Work to complete
Go through the lines below. Copy those with "forzamagenta".

Saved entries
- - - - - - -

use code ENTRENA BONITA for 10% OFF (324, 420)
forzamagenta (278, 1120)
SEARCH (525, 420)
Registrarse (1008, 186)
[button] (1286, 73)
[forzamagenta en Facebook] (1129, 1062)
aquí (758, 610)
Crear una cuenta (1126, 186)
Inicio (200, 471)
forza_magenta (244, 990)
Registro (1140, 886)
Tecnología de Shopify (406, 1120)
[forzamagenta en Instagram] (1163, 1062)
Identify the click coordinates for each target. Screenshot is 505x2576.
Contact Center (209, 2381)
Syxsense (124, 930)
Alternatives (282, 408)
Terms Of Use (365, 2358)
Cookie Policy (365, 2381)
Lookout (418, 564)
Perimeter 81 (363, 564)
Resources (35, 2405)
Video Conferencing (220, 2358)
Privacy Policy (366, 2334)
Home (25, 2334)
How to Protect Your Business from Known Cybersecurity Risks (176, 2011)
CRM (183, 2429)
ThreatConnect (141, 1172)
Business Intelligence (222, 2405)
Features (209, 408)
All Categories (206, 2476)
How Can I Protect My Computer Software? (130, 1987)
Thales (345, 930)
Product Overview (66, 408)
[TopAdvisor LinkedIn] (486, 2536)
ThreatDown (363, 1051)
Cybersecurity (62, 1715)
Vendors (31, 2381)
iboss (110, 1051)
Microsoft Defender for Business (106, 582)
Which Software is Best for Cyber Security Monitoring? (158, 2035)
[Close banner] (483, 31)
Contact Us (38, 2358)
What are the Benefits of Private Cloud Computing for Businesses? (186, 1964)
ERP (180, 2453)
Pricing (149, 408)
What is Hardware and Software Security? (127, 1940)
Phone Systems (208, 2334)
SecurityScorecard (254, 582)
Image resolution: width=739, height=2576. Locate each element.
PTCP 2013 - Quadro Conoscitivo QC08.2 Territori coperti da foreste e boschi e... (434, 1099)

- - - - - - -

Finished task
forzamagenta (278, 1120)
[forzamagenta en Facebook] (1129, 1062)
[forzamagenta en Instagram] (1163, 1062)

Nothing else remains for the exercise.